▶ [TASK BRIEF]: Recreate the listing that follows line for line, without pictures.

▶ [DATA FOR THIS EXERCISE]:
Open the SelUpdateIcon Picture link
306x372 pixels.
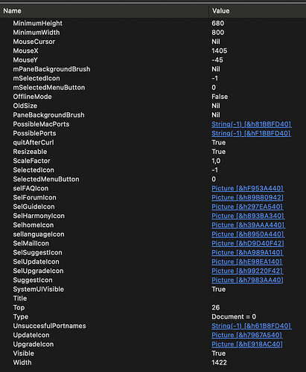[247, 262]
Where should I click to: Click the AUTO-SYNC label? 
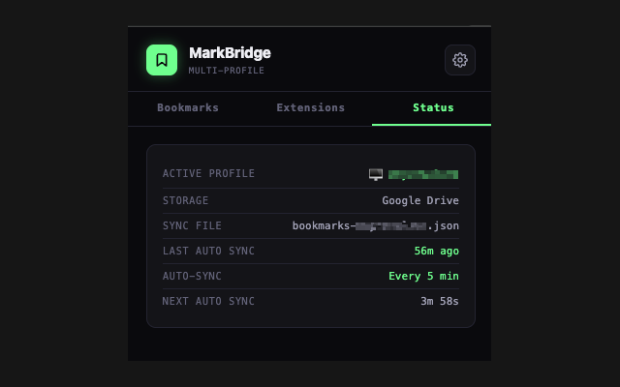tap(192, 276)
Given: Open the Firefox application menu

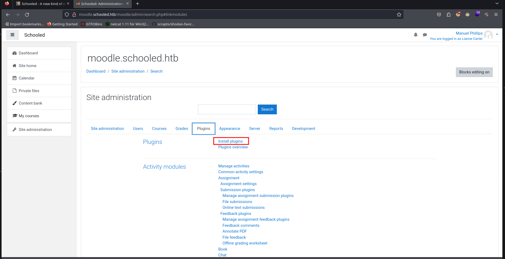Looking at the screenshot, I should coord(496,15).
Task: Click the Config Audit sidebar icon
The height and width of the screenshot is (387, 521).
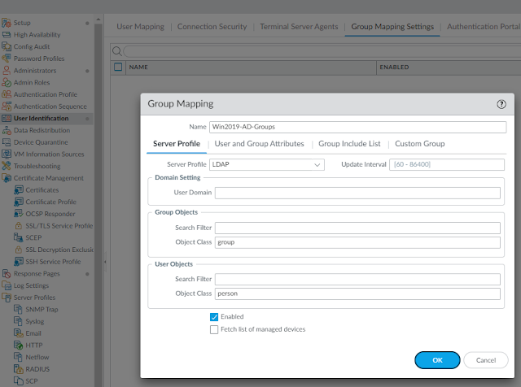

▶ [EXERCISE OUTPUT]:
Open the SelUpdateIcon Picture link
306x372 pixels.
[247, 262]
Where should I click to: Click the AUTO-SYNC label? 
tap(192, 276)
Given: Open the Firefox application menu

Looking at the screenshot, I should coord(496,15).
Task: Click the Config Audit sidebar icon
The height and width of the screenshot is (387, 521).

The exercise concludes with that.